* Actions to take *
a – Reproduce the part of the mailing list post starting with "From: Kyle Kingsbury" and going on through "use ON CONFLICT.".
b – In the mailing list post, what does the homebrew upsert do when an update affects zero records?

____ Document excerpt

Re: Potential G2-item cycles under serializable isolation

From: Kyle Kingsbury <aphyr(at)jepsen(dot)io>
To: PostgreSQL mailing lists <pgsql-bugs(at)lists(dot)postgresql(dot)org>
Subject: Re: Potential G2-item cycles under serializable isolation
Date: 2020-06-02 16:18:52
Message-ID: 3150072e-13b8-7655-211b-17898f894e45@jepsen.io
Views: Raw Message | Whole Thread | Download mbox | Resend email
Thread:
Lists: pgsql-bugs

OK! So I've designed a variant of this test which doesn't use ON CONFLICT.
Instead, we do a homebrew sort of upsert: we try to update the row in place by
primary key; if we see zero records updated, we insert a new row, and if *that*
fails due to the primary key conflict, we try the update again, under the theory
that since we now know a copy of the row exists, we should be able to update it.

https://github.com/jepsen-io/jepsen/blob/f47eb25ab32529a7b66f1dfdd3b5ef2fc84ed778/stolon/src/jepsen/stolon/append.clj#L31-L108

This isn't bulletproof; even under SERIALIZABLE, Postgres will allow a
transaction to fail to update any rows, then fail to insert due to a primary key
conflict--but because the primary key conflict forces a transaction abort (or
rolling back to a savepoint, which negates the conflict), I think it's still
serializable. The isolation docs explain this, I think.

Unfortunately, I'm still seeing tons of G2-item cycles. Whatever this is, it's
not related to ON CONFLICT.

As a side note, I can confirm that Postgres repeatable read is definitely weaker
than repeatable read--at least as formalized by Adya et al. This makes sense if
you understand repeatable read to mean SI (after all, the SI paper says they're
incomparable!), but the Postgres docs seem to imply Postgres is strictly
*stronger* than the ANSI SQL spec, and I'm not convinced that's entirely true:

https://www.postgresql.org/docs/12/transaction-iso.html

> The table also shows that PostgreSQL's Repeatable Read implementation does
not allow phantom reads. Stricter behavior is permitted by the SQL standard...

________
____ Information supplied

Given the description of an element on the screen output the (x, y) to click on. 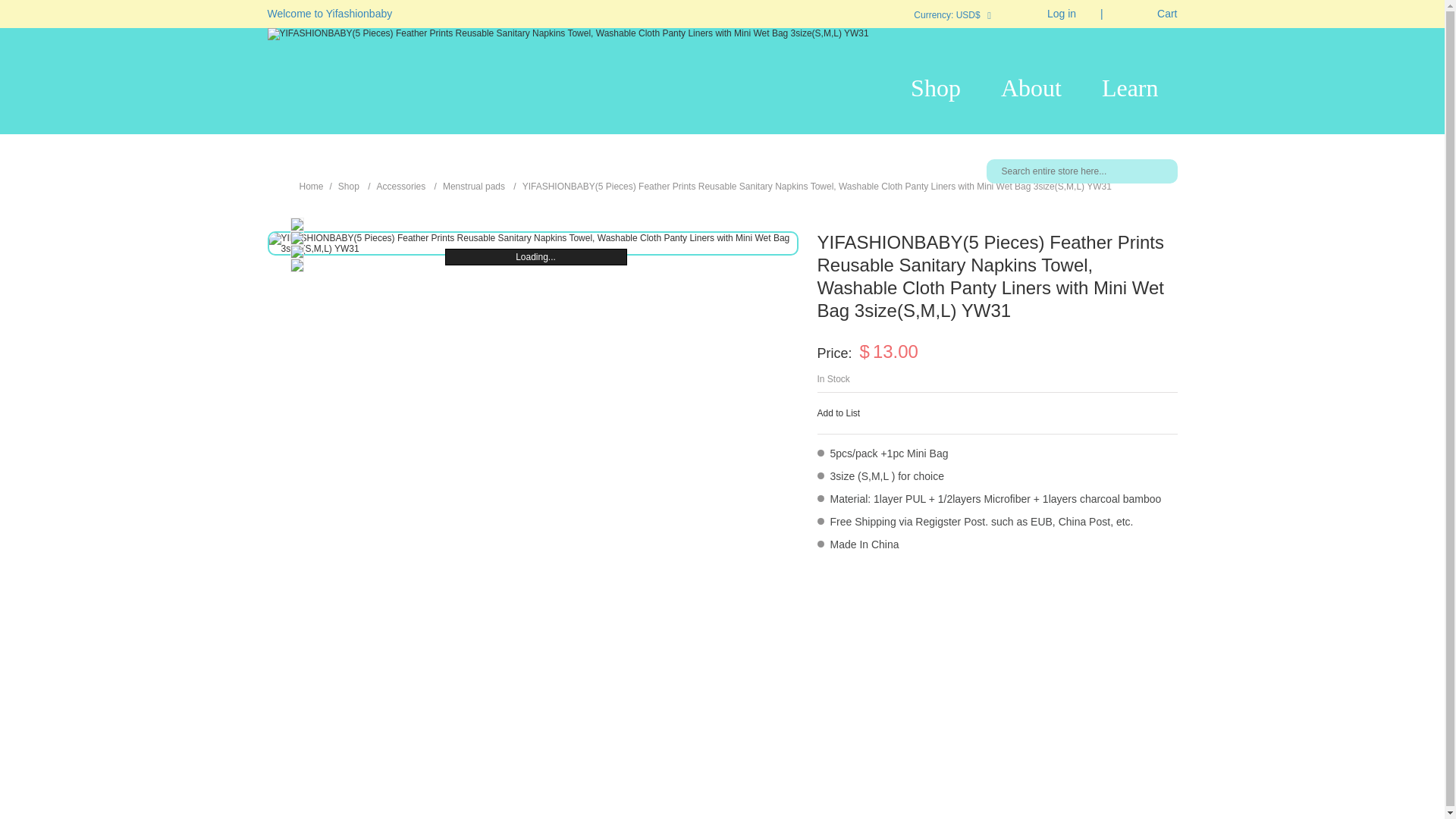
Log in (1045, 13)
Shop (935, 87)
Menstrual pads (473, 185)
Shop (348, 185)
Accessories (401, 185)
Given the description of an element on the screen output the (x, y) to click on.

________

* Answers to the exercise *
a –
From: Kyle Kingsbury <aphyr(at)jepsen(dot)io>
To: PostgreSQL mailing lists <pgsql-bugs(at)lists(dot)postgresql(dot)org>
Subject: Re: Potential G2-item cycles under serializable isolation
Date: 2020-06-02 16:18:52
Message-ID: 3150072e-13b8-7655-211b-17898f894e45@jepsen.io
Views: Raw Message | Whole Thread | Download mbox | Resend email
Thread:
Lists: pgsql-bugs

OK! So I've designed a variant of this test which doesn't use ON CONFLICT.

b – It inserts a new row.